El Monte Athos es una rareza. En el norte de Grecia, esta área montañosa reúne 20 monasterios ortodoxos que hacen parte de un territorio autónomo. No los cobijan leyes griegas ni de la Unión Europea; allí solo pueden vivir monjes de sexo masculino y no está permitida la entrada a mujeres.
Su origen monástico se remonta al año 963 d.C., y en sus principales sedes se han preservado por siglos piezas de arte bizantino de enorme valor histórico y artístico.
Buena parte de esas obras estuvieron escondidas por centurias y solo hasta el año 1997 salieron a la luz pública para que el mundo las contemplara, con ocasión de la declaración de Tesalónica como capital cultural europea.
Allí, a ese lugar y en esa fecha, me llevó la suerte, junto con un profesor inglés, experto en la materia. Así nos deleitamos un grupo pequeño de estudiantes por unos días, observando muchas de esas piezas con la admiración de quien descubre un tesoro maravilloso que estuvo enterrado por muchos años.
La semana pasada, me econtré un artículo en el New York Times que describía el drama de los museos de Estados Unidos, abrumados por los costos exorbitantes que implica guardar y preservar miles de obras que exceden, por mucho, aquellas que logran exhibir al público.
Los sótanos, depósitos y salas de conservación se han convertido en lugares más amplios que las salas a las cuales tienen acceso los visitantes, y las colecciones se volvieron un serio problema de recursos y manejo para esas instituciones.
En el fondo, al igual que en el Monte Athos, la discusión no es solo quién cuida esos tesoros, ni si quiera quién pone el dinero para conservarlos, sino qué sentido tiene mantener joyas históricas o artísticas ocultas, escondidas o guardadas, sin que más personas, el común de la gente, o cualquiera que tenga interés, pueda disfrutar y conocer de su existencia.
En ocasiones hubo que esconder obras de arte, piezas antropológicas, escritos valiosos, de las manos de conquistadores, fundamentalistas religiosos, o imperios arrasadores, para garantizar su preservación.
Como sucedió con la tarea épica de quienes ocultaron los manuscritos de Tombuctú, Mali, para evitar que los yihadistas los destruyeran en virtud de su fundamentalismo doctrinario en el 2012.
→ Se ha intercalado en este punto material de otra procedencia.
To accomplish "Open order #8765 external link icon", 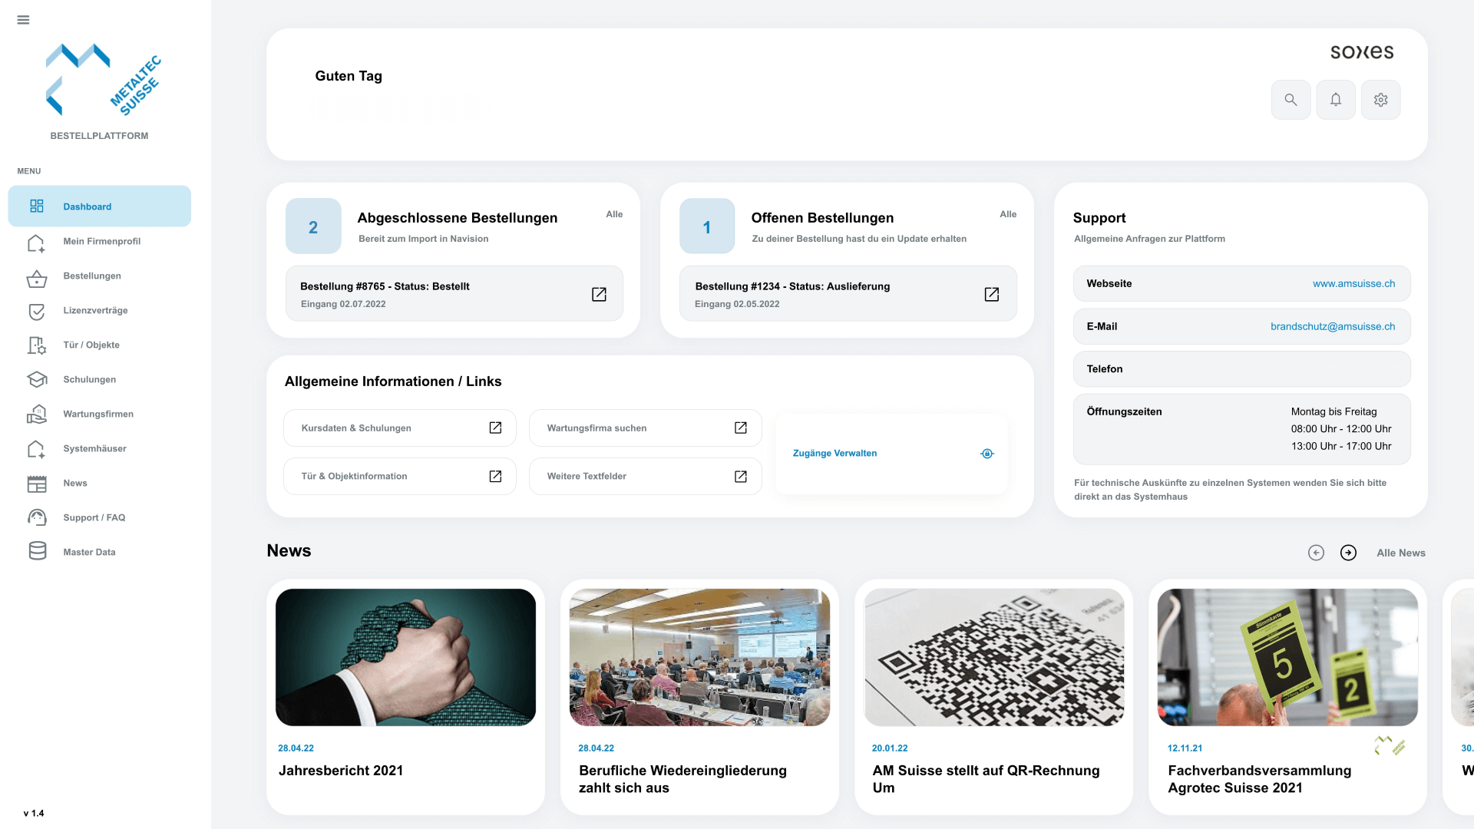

Pero otra cosa diferente es la carrera conservacionista, muchas veces impuesta por los mecenas y donantes, que implica para los museos retos financieros y de espacio descomunales, y hace más difícil que el arte sea en realidad patrimonio universal.
Hay algo típicamente humano en todo eso: la tendencia a guardar, a defender con celo lo que llega a nuestras manos o conseguimos con esfuerzo, y que consideramos de algún valor. De esa manera, las colecciones se convierten en obsesiones, en secretos ocultos, o en objetos de esnobismo pretensioso.
Cuando eso sucede, habría que preguntarse el para qué. El valor de un tesoro no radica en su valor intrínseco, material, sino en lo que representa para la cultura y goce de los demás.